Son Brian had downstairs A Pilgrim’s Journey, the autobiography Ignatius of Loyola dictated to his friend and secretary Luis Goncalves da Camara beginning in 1553. I, along with many others currently and previously Catholic, basically believe that the Jesuits, founded by Ignatius, are the intellectuals of the church – the best and the brightest. So I thought perhaps I’d read it. Paging through, I felt that the jewels were hidden in too many footnotes, and I was not going to be willing to work that hard.
Wiki suddenly came to mind – so I wikied Ignatius, copied out several succinct subheadings of material and read them on my desktop. As you can imagine, snake lover that I am, I was surprised to find the following in the wiki material:
Upon recovery (from a major war wound), he visited the Benedictine monastery, Santa Maria de Montserrat (March 25, 1522), where he hung his military vestments before an image of the Virgin. He then went and spent several months in a cave near the town of Manresa, Catalonia where he practiced the most rigorous asceticism. Ignatius began seeing a series of hallucinations in full daylight in a hospital. This repetitive vision appeared as “a form in the air near him and this form gave him much consolation because it was exceedingly beautiful … it somehow seemed to have the shape of a serpent and had many things that shone like eyes, but were not eyes. He received much delight and consolation from gazing upon this object … but when the object vanished he became disconsolate.”

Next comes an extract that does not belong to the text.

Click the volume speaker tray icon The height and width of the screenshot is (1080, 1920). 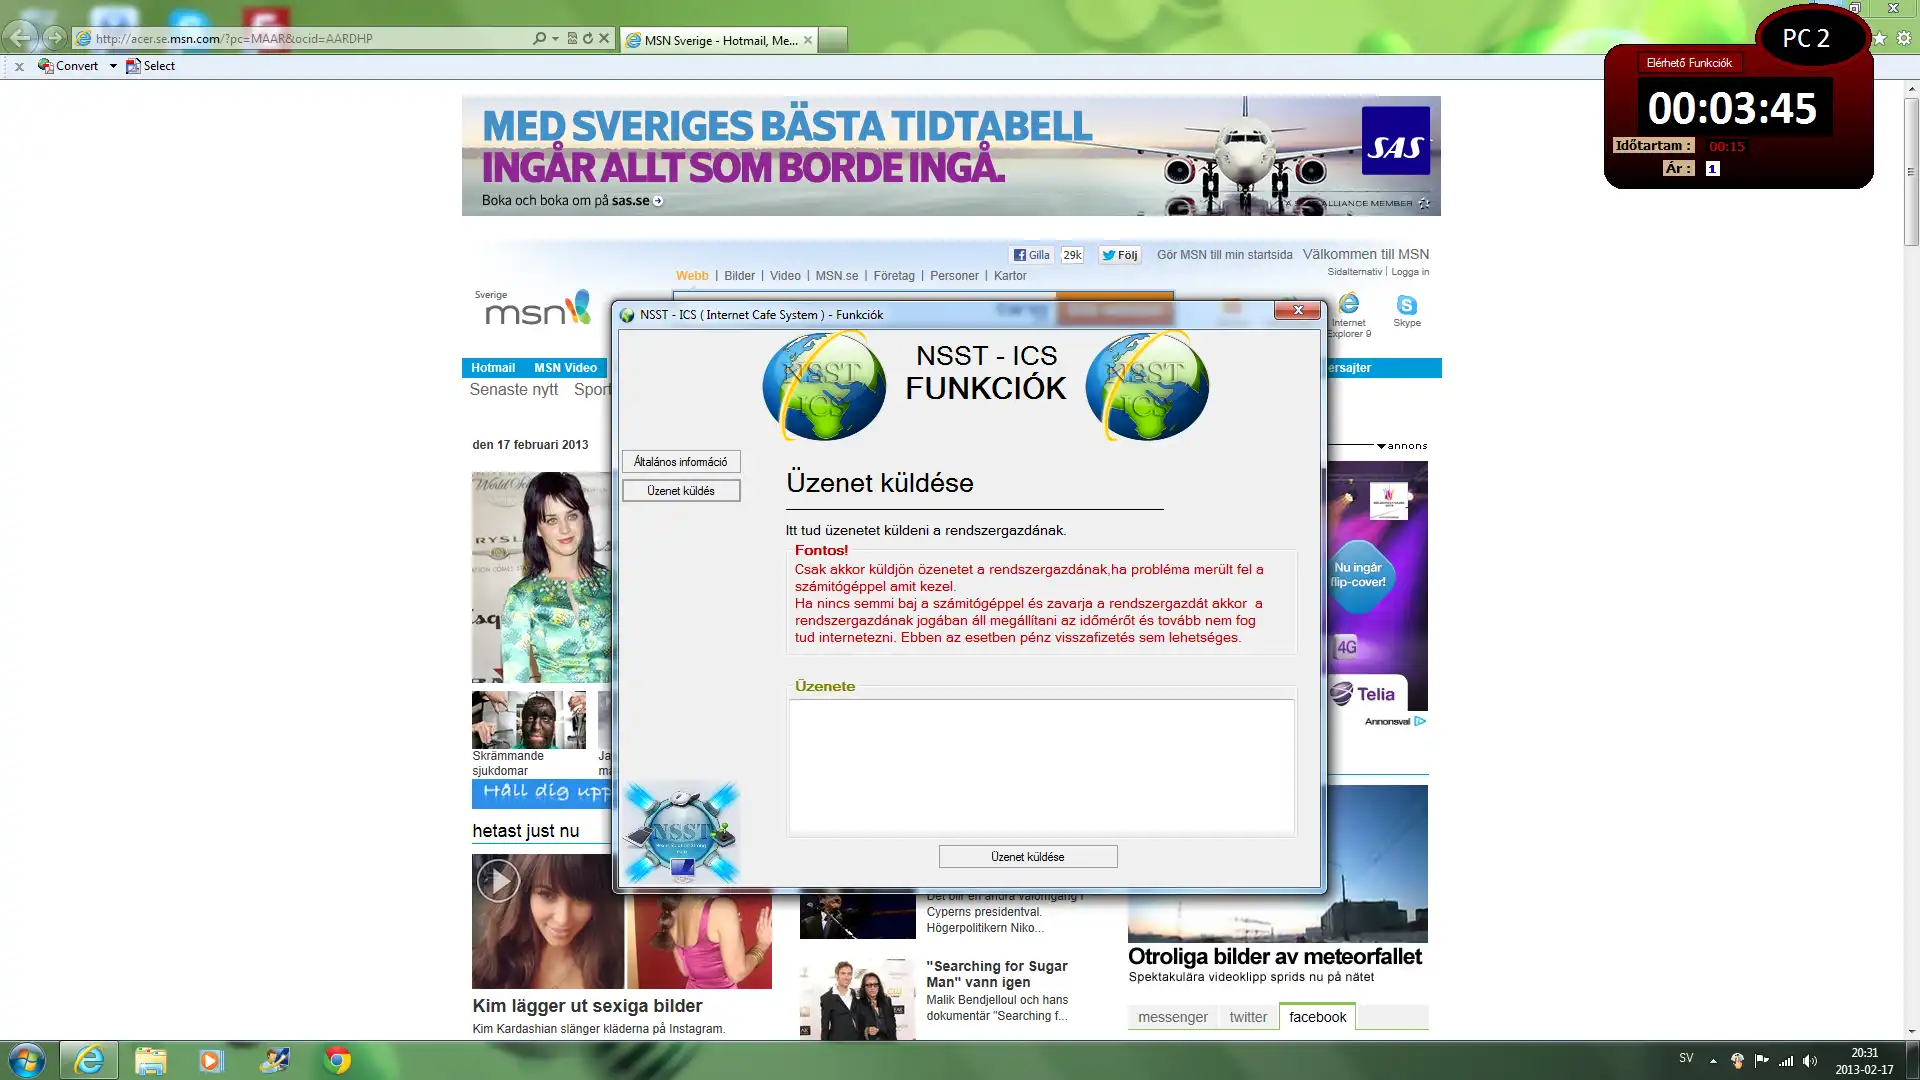coord(1809,1060)
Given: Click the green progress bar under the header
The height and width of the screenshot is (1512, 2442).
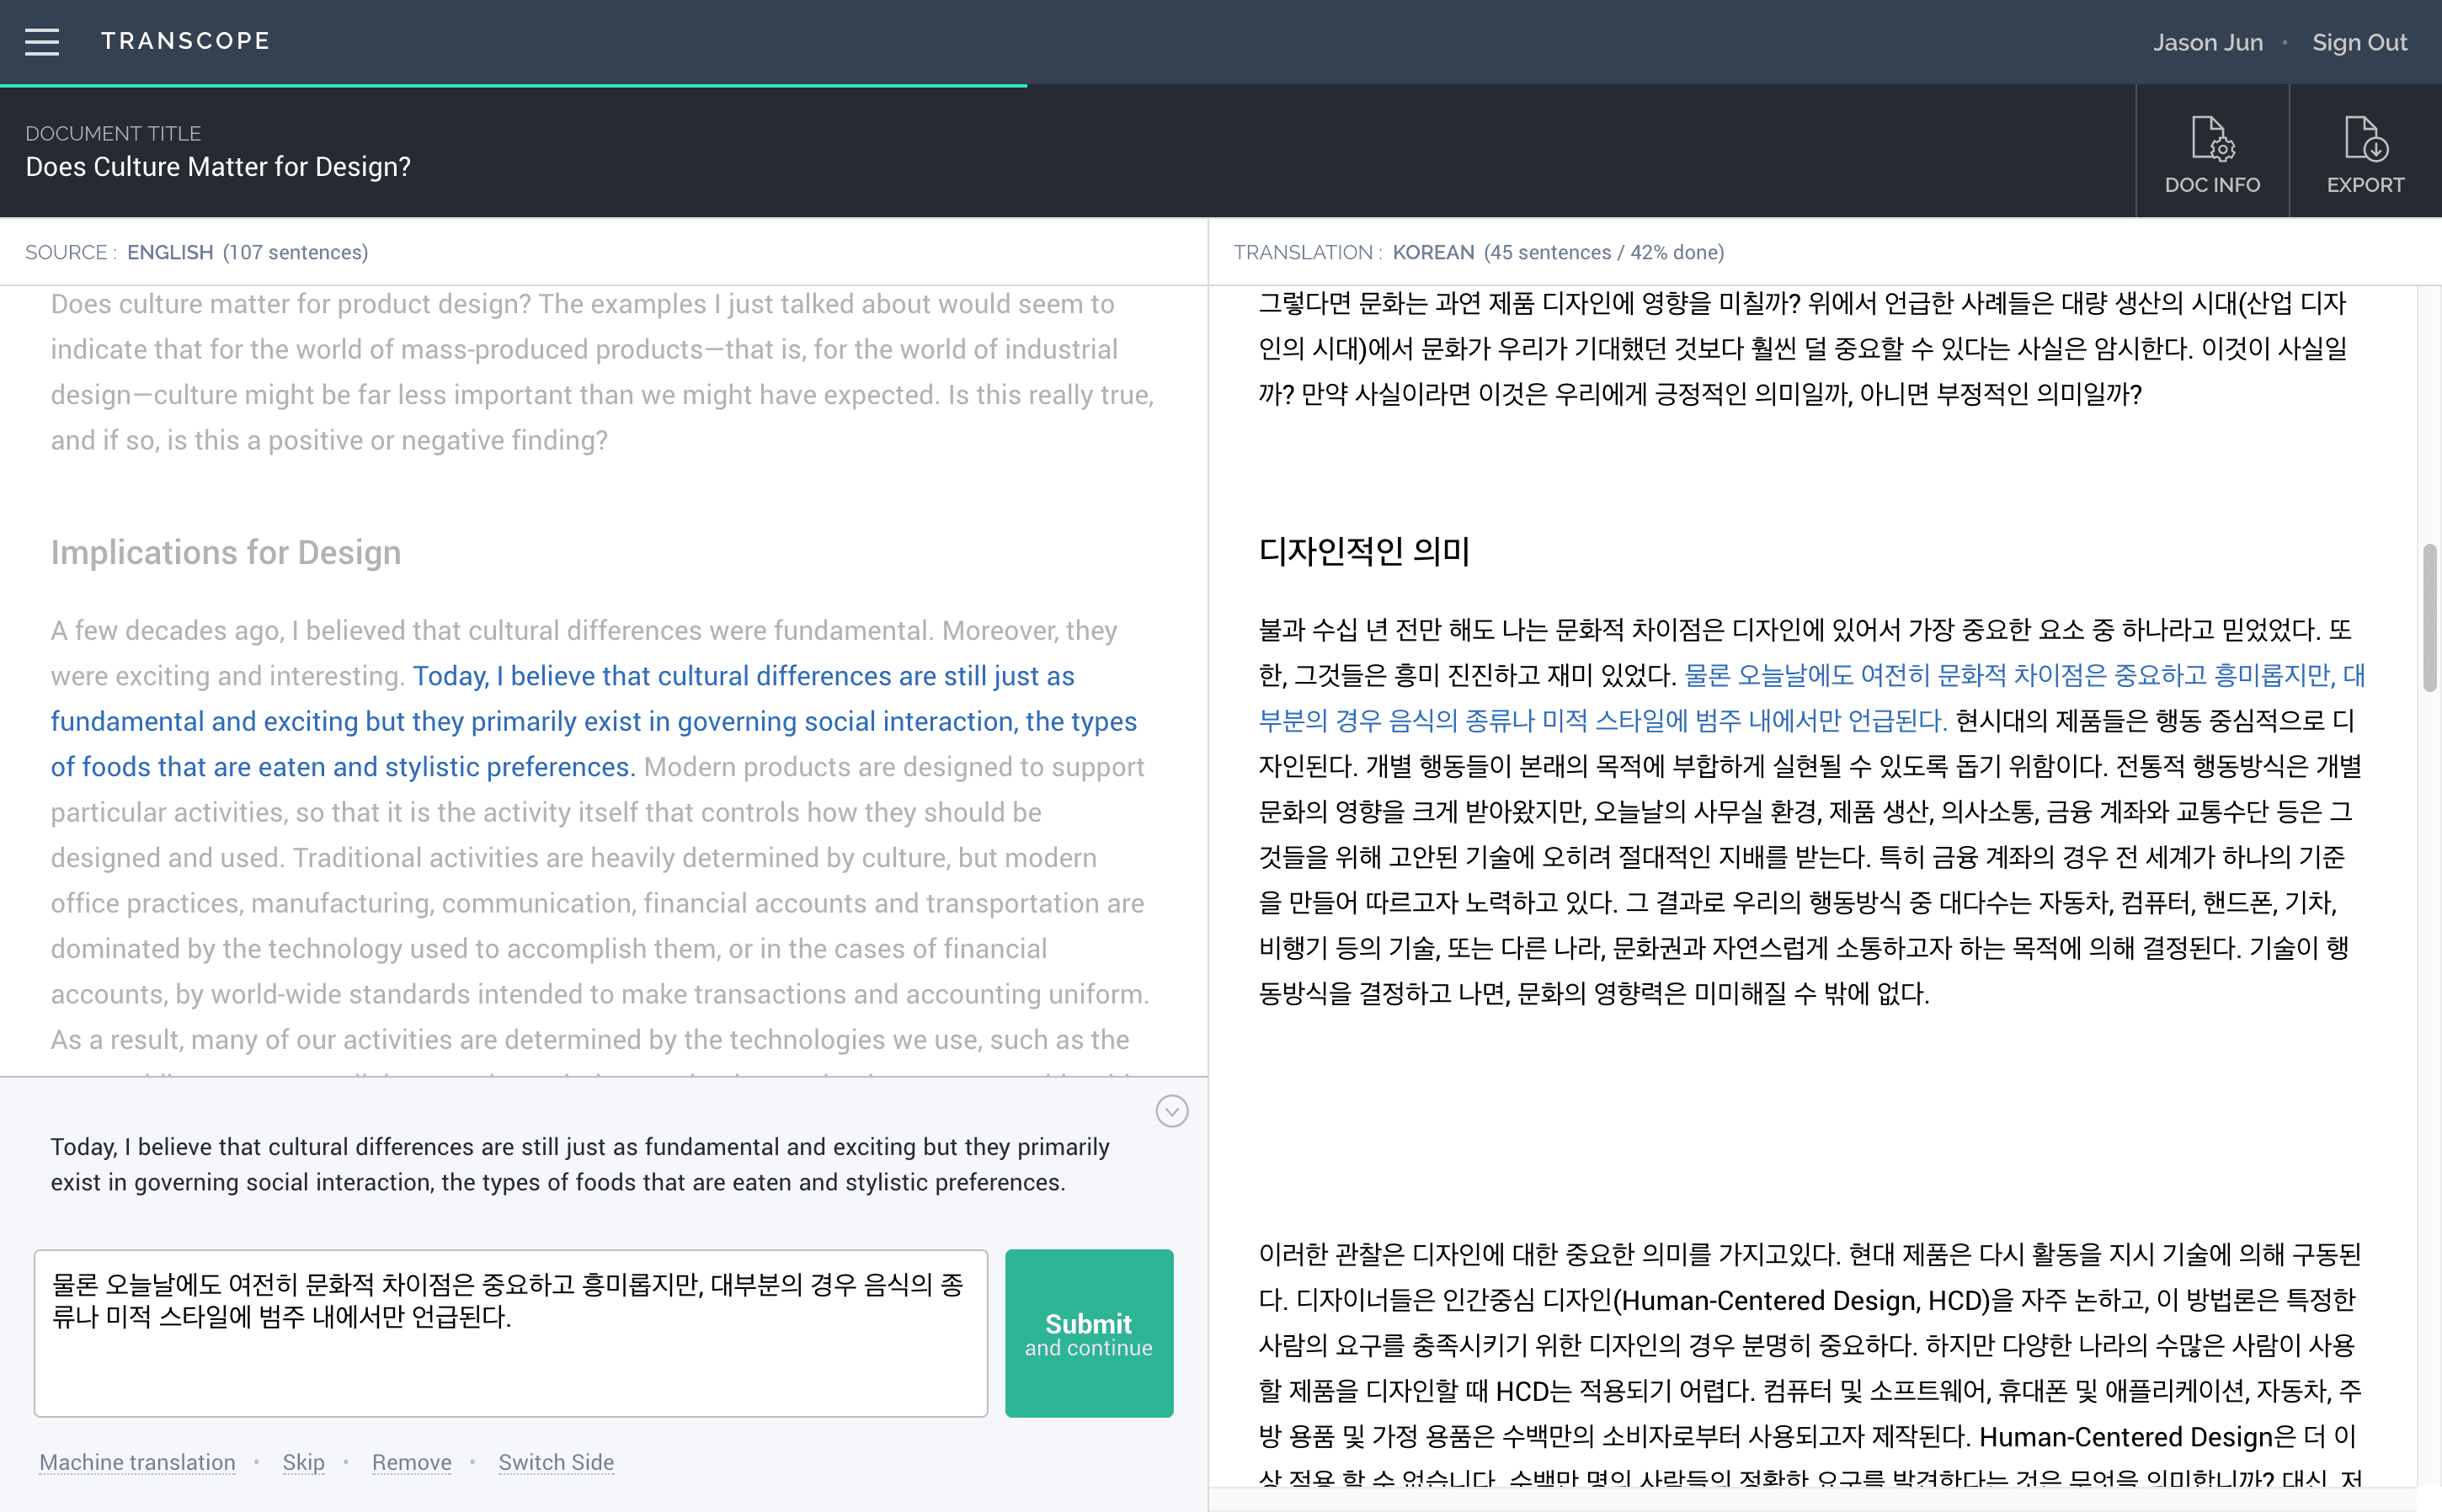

Ignatius and snakes? Who ever heard of such a thing? I’d heard about his visions of Christ, and of the Virgin – but a heathen animal like a snake, sacred to the Goddess, appearing to a saint? That was certainly great news. I’m surprised the church didn’t remove all references to that long ago.
When I flipped through the book, I found more on this beautiful serpent apparition. For a while it appeared several times a day, and continued to appear for 15 years. Eventually, he decided it was of the devil. Don’t you expect the Inquisition, sniffing around lots of future saints, might have pointed that out to him?
So now I know at least part of the reason I was drawn to the book – to learn about Ignatius and his beautiful snake, with 7 or 8 shining and jewel like eyes. Clearly at one time it was his meditation and his joy. So he was a friend of the Goddess for part of his life. He always stayed an intellectual, not swallowing whole all that he was told, though his writings instructed his followers to obey the church totally. They never did, either.
Hmmm. I’m just remembering a dream I had years ago, with a big beautiful jeweled white snake. She had a jewels all over, but a particularly beautiful huge pink stone on the very top of her head. I liked Her so much I made a sculpey figure of Her, which still lives on the spice shelves in the kitchen. Interesting to know that Ignatius and I have a jeweled serpent in common.